Além do medo dos funcionários de serem transferidos para a Novo Horizonte, os próprios donos da Himalaia não têm uma previsão de futuro a longo prazo.
Não está descartada a venda da empresa ou a entrada de novos sócios.
Por conta disso, pessoas ligadas a SPTrans, não descartam a possibilidade de “locaute”, greve incentivada pelos donos da empresa. Tais fontes se baseiam no fato de, mesmo depois de ter havido garantias aos funcionários que se tranqüilizaram, ele não voltaram a trabalhar em seguida e a greve se prolongou. A Himalaia foi multada em R$ 100 mil pela paralisação.
O Sindicato dos Motoristas revela que a possibilidade da venda da Himalaia foi levantada pelos próprios representantes da empresa, no dia 1º de fevereiro, em reunião com o sindicato e a Viação Novo Horizonte.

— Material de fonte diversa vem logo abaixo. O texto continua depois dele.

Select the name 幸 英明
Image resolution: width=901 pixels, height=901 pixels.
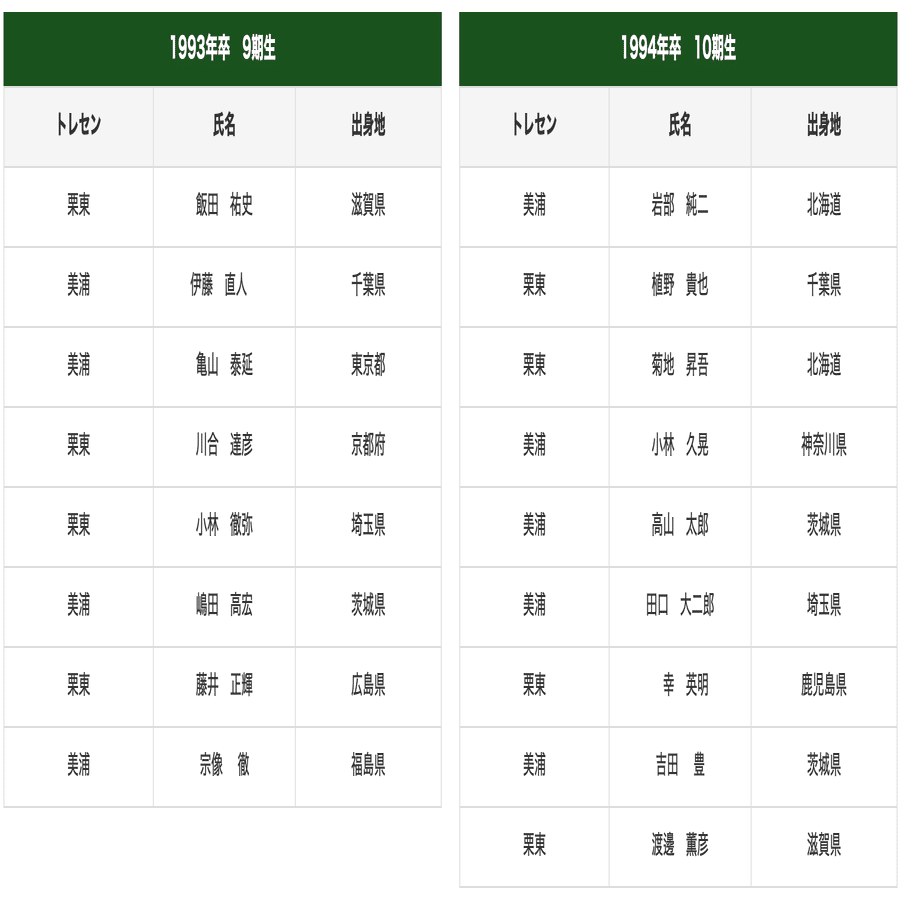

Entre as cláusulas acertadas, segundo o sindicato dos trabalhadores estavam:
“ Em razão de mudança societária, os trabalhadores insatisfeitos terão seus contratos rescindidos com o pagamento de verbas atinentes;
Serão realizadas reuniões periódicas (entre ambas as partes) de avaliações das mudanças na gestão, inclusive com a presença dos trabalhadores envolvidos.”